The New Zealand dollar was hit the most, showing a 0.6 percent loss against the US dollar, euro and yen.

It slipped 0.6 percent to $0.8323 as investors booked profits following a climb to a 4-1/2-month high of $0.8445 on Monday. The kiwi has gained 7.6 percent so far this month and if sustained, it would be the largest increase since 2009.

"It looks like a risk-off trade day," said Annette Beacher, head of Asia-Pacific research at TD Securities in Singapore, seeing no clear catalyst for the move.

Some dealers blamed uncertainty about when the Federal Reserve will start trimming its massive stimulus, while dovish remarks by the European central bank reminded investors of that region's economic weakness.

Still, on a trade-weighted basis the kiwi remained firm overall at 77.60. It touched 78.09 last week, its highest since early May, after the Federal Reserve stunned markets by keeping its massive asset-buying programme intact.

Many in the market believe the Fed stimulus drive, along with expectations for a rise in New Zealand interest rates next year, should support the currency in a $0.8000-$0.8400 range through year-end.

Short-term resistance was found at $0.8340, while strong support was seen at $0.8292, the 61.8 percent retracement of its April-August sell-off.

The Aussie held its breath at $0.9406, having met strong resistance above $0.9500, a level it broke but was unable to maintain twice last week.

The Aussie was weighed by Aussie-yen selling as investors squared up positions with the end of the quarter looming.

It fetched 92.76, having climbed to 94.45 last week, its highest in nearly four months.
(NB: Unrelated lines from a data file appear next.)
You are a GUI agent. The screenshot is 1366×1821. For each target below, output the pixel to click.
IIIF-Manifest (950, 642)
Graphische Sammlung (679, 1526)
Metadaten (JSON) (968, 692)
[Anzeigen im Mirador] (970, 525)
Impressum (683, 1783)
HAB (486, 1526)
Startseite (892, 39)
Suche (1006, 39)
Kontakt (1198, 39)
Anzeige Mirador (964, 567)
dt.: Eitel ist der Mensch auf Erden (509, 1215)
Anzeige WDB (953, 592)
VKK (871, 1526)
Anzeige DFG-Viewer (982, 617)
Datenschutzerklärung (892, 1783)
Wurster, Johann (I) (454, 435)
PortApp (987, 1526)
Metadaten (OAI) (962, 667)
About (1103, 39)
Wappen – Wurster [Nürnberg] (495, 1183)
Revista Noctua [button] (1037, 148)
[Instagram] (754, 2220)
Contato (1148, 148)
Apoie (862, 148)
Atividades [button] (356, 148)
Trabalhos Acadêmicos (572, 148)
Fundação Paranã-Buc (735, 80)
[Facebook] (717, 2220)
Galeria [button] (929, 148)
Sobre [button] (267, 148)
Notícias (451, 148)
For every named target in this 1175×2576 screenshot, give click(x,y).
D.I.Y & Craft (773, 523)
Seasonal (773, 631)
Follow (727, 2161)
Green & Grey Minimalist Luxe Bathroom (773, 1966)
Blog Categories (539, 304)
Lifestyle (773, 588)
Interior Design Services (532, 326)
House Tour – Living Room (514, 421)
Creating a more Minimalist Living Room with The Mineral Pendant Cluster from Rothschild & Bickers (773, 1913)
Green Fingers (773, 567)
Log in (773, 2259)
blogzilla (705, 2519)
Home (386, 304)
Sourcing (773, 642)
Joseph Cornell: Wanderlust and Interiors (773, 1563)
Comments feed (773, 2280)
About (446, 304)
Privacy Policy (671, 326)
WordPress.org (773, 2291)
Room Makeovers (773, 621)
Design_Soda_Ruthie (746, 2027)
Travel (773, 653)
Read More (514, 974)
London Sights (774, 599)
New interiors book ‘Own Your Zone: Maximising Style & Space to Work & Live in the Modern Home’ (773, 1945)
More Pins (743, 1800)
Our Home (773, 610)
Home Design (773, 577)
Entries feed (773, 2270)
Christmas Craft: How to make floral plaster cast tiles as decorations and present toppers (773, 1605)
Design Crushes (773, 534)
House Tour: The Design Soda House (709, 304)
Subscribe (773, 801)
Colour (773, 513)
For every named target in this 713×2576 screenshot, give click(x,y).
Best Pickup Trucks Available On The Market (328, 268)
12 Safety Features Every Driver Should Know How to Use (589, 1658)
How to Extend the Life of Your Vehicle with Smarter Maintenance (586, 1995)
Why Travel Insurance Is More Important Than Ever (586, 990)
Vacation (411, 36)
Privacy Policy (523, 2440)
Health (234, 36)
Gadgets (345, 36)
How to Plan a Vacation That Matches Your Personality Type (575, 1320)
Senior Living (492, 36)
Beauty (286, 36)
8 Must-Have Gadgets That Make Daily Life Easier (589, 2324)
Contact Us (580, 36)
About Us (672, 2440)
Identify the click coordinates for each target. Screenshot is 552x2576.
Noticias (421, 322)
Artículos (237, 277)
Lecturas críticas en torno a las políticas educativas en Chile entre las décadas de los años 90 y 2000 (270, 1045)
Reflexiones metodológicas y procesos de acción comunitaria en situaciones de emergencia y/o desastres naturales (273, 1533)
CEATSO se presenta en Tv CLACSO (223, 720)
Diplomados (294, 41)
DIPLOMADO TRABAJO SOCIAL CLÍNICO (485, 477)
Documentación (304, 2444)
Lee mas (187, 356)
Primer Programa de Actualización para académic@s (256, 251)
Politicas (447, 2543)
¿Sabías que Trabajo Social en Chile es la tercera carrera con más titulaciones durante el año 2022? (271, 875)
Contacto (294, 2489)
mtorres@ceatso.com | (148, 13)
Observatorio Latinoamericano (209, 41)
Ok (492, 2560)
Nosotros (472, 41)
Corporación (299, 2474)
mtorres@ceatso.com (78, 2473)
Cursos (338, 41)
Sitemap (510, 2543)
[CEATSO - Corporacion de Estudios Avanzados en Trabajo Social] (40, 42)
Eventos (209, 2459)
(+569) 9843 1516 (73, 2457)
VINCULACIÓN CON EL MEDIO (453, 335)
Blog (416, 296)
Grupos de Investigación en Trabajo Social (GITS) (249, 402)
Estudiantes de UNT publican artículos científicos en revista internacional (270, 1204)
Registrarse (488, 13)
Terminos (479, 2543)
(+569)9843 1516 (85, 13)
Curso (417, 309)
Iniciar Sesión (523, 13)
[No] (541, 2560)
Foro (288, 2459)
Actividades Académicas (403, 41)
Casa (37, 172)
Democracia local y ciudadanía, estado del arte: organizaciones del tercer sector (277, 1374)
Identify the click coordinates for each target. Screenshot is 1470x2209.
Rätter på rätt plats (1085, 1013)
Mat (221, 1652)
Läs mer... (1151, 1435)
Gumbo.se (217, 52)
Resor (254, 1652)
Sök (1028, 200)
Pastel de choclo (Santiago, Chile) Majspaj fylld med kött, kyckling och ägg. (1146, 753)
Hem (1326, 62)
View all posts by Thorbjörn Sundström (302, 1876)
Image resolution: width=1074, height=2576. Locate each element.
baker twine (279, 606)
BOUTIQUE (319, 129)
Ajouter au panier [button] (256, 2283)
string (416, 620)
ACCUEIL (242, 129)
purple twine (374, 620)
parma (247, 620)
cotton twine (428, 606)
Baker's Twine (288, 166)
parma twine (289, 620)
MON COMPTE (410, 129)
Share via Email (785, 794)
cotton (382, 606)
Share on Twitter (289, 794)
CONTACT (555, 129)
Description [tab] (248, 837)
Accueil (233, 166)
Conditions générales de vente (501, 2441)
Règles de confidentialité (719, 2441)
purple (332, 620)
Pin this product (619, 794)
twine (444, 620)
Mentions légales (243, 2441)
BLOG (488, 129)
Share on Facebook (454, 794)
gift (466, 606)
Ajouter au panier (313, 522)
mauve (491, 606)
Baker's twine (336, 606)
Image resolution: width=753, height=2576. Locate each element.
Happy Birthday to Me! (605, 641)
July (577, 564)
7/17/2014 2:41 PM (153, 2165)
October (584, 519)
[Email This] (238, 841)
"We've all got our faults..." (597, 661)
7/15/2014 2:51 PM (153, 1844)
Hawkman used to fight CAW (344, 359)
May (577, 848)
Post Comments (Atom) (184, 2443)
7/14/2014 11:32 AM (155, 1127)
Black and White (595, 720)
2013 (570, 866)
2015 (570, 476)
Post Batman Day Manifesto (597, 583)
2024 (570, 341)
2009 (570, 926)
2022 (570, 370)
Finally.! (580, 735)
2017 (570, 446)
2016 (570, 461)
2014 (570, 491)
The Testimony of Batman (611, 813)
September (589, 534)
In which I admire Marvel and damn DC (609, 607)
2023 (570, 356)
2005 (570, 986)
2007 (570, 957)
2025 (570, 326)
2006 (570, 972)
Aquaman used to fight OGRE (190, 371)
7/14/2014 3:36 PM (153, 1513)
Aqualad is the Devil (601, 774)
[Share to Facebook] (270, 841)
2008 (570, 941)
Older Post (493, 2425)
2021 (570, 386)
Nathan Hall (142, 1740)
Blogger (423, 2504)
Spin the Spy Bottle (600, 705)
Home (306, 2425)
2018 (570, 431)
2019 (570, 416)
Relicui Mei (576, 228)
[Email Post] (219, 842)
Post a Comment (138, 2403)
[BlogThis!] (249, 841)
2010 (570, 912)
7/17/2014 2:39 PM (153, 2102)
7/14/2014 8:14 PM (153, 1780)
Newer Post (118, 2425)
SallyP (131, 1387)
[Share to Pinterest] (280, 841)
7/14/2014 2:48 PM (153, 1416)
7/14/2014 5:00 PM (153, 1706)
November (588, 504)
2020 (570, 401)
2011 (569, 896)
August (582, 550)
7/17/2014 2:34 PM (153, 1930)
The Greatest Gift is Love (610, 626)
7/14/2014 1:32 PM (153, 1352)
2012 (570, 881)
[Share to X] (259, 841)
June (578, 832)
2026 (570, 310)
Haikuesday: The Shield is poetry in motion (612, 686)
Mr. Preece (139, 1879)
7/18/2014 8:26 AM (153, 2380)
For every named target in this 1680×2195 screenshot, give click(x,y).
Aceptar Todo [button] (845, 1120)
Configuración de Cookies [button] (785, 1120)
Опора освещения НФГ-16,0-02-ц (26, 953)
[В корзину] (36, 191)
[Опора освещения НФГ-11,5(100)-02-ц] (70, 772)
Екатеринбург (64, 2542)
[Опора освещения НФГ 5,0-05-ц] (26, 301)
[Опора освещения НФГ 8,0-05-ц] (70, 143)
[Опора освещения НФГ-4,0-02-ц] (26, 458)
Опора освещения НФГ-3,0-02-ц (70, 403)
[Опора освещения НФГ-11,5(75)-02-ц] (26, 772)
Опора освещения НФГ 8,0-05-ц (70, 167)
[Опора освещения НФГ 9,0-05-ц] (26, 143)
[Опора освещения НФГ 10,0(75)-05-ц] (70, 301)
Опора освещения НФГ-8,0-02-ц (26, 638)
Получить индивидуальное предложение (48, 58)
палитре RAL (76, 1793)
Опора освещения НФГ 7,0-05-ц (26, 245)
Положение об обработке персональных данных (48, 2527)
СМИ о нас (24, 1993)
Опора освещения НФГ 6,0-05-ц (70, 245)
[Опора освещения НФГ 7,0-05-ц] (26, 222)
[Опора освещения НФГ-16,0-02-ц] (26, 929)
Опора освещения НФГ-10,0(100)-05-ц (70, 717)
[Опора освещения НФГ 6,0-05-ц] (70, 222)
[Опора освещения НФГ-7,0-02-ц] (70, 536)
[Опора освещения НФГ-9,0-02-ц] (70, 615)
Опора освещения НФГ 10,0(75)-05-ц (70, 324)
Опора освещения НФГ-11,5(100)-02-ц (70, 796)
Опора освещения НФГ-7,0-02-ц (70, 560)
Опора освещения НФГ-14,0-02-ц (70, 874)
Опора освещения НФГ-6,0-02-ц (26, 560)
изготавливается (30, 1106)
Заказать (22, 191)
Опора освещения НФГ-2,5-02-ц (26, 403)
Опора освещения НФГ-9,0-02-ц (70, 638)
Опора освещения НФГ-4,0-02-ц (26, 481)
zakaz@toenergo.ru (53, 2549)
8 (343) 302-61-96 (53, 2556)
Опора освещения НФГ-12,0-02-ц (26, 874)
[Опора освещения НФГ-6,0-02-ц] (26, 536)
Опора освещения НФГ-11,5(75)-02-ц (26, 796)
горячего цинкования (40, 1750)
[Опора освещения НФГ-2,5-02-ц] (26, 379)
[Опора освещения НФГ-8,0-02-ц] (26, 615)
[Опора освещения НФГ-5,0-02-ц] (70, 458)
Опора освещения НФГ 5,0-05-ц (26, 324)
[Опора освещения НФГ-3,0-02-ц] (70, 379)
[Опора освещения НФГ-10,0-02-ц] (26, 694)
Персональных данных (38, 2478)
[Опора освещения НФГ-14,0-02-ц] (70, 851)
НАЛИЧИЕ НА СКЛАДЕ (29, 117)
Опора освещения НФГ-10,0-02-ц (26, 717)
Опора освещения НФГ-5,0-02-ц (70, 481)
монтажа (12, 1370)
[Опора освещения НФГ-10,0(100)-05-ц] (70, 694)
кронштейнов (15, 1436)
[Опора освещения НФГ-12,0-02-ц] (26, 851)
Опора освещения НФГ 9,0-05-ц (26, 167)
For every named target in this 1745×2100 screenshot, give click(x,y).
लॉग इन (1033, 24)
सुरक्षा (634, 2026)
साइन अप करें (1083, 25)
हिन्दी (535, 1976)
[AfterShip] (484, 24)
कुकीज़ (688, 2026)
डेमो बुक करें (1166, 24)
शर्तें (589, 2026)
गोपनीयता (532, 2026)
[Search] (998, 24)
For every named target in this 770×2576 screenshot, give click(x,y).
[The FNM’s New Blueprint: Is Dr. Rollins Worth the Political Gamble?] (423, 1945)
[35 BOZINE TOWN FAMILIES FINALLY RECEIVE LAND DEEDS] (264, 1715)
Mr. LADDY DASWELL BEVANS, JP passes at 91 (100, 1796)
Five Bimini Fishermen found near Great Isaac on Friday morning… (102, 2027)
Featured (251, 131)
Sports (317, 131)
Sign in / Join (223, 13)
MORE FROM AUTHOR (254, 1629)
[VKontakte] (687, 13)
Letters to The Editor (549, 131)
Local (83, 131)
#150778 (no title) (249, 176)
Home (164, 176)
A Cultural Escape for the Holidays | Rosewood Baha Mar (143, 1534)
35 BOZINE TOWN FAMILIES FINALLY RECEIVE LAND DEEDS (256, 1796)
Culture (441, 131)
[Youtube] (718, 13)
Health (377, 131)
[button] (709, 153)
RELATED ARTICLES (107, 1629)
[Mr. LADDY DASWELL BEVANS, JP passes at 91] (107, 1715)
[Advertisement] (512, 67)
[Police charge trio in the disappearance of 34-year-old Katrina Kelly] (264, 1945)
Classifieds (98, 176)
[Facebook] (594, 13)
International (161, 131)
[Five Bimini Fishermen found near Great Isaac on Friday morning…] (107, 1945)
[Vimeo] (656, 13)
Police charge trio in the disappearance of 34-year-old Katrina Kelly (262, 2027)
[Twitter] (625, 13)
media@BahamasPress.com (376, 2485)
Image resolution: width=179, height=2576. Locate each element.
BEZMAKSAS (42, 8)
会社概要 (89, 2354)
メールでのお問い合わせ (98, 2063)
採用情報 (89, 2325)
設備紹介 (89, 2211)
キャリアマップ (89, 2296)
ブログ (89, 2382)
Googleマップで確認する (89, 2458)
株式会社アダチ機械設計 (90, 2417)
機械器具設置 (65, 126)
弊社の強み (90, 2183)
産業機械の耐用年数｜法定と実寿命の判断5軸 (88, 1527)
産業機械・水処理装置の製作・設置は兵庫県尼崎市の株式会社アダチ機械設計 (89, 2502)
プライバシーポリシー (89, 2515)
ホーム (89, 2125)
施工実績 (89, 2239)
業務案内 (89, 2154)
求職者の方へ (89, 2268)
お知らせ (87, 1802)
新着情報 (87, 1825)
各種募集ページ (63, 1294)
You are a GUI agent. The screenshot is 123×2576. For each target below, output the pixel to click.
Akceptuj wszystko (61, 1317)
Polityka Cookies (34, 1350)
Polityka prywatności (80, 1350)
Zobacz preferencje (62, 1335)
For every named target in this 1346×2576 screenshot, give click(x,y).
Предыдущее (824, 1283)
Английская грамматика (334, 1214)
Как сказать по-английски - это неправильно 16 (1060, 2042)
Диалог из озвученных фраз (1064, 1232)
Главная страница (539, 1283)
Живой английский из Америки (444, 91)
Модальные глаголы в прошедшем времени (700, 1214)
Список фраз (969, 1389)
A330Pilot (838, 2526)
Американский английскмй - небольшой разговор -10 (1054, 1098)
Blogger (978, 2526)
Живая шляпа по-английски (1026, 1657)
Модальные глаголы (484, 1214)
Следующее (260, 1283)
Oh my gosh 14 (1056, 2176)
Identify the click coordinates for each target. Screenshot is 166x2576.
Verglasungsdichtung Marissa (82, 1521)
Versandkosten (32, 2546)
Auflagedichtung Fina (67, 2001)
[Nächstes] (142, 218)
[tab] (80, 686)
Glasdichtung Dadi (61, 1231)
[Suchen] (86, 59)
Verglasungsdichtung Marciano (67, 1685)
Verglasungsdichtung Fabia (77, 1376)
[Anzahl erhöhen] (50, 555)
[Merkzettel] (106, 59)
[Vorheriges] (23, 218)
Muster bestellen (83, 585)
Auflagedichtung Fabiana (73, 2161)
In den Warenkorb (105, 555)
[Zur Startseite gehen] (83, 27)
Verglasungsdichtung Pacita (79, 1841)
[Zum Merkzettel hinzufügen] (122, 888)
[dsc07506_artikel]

Support was found around $0.9395 and a break under would target $0.9370.

Resistance was seen at the session peak of $0.9428, ahead of $0.9530, a three-month high set last week.

Not helping was increased speculation the Reserve Bank of Australia (RBA) will be forced to cut interest rates in order to keep a cap on the currency.

Interbank futures imply around a 50-50 chance of a move by year end Swap markets are pricing in around 5 basis points of an easing on a 12-month horizon, having factored in a chance of a tightening as recently as last week.

Australian government bond futures edged up with the three-year bond contract adding 6 ticks to 97.050. The 10-year contract gained 7.5 ticks to 96.045. New Zealand government bonds rose, pushing yields as much as 5 basis points lower at the long end of the curve.